#### What is needed
Repeat only the stretch of lines below that runs from the line with "Viewport: 717px width, 612px" through the line with "Screen dimensions: 1211x757", unaltered.

#### Records for the exercise
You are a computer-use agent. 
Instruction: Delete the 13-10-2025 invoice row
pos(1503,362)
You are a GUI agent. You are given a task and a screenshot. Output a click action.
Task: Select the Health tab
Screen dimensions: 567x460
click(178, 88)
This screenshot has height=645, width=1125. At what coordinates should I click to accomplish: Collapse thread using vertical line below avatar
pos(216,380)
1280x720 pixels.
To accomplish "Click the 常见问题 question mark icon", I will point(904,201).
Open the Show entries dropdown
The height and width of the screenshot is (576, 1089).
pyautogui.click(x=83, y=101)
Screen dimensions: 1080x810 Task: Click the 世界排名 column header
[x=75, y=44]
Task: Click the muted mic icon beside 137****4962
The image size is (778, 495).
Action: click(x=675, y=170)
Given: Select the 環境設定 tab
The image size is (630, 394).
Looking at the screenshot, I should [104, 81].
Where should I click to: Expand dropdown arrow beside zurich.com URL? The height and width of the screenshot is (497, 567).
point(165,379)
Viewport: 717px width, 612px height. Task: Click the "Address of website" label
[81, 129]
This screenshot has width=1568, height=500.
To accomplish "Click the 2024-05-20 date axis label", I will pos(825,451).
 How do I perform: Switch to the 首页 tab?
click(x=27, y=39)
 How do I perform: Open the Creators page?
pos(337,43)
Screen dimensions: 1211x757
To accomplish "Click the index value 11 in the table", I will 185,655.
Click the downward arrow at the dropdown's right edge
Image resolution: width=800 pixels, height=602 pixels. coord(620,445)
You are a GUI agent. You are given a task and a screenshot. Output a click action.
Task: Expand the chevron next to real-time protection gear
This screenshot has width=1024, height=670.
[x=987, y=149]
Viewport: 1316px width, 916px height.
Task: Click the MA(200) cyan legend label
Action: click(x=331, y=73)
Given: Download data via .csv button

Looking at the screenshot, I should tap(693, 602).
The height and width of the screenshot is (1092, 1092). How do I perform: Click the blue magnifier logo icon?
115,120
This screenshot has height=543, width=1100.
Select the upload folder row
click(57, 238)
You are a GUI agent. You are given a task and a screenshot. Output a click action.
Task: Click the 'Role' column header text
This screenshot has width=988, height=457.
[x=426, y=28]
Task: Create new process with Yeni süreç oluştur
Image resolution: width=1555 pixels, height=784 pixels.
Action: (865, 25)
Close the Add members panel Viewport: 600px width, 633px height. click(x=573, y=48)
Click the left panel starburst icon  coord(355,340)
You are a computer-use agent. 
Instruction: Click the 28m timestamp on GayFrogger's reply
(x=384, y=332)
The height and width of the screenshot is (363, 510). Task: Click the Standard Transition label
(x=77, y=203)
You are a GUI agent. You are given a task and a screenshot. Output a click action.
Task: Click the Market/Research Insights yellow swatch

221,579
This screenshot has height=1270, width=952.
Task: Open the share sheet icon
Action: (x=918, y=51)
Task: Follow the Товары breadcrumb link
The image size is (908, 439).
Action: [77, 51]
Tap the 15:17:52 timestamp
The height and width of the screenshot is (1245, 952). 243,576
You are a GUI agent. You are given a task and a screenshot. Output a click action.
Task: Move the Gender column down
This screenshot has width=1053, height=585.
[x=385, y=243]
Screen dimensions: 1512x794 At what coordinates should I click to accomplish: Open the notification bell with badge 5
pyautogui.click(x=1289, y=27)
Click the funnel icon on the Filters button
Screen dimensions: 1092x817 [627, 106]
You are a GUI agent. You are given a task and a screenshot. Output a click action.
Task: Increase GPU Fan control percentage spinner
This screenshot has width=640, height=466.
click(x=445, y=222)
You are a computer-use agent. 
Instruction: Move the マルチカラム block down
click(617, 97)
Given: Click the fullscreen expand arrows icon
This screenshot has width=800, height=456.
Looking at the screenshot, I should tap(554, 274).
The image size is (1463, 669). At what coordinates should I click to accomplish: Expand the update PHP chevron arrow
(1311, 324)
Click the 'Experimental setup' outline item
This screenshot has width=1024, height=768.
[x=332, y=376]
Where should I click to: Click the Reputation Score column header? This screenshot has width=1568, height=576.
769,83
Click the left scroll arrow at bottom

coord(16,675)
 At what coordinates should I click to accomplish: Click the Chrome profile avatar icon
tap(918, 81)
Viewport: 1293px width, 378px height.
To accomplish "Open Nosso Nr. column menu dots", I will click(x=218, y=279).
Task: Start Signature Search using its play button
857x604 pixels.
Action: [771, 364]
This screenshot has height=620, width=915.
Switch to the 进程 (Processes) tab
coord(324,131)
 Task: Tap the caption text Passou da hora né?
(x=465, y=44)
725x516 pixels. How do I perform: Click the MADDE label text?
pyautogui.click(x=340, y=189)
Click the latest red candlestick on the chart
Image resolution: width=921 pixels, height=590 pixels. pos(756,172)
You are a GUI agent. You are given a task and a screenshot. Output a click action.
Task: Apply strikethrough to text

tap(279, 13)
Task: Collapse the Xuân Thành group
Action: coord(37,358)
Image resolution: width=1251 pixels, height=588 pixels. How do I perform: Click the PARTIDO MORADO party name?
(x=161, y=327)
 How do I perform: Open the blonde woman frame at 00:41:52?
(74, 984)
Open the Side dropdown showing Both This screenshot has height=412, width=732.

#### Solution for this problem
Viewport: 717px width, 612px height. Task: Click the "Address of website" label
[81, 129]
This screenshot has width=1568, height=500.
To accomplish "Click the 2024-05-20 date axis label", I will pos(825,451).
 How do I perform: Switch to the 首页 tab?
click(x=27, y=39)
 How do I perform: Open the Creators page?
pos(337,43)
Screen dimensions: 1211x757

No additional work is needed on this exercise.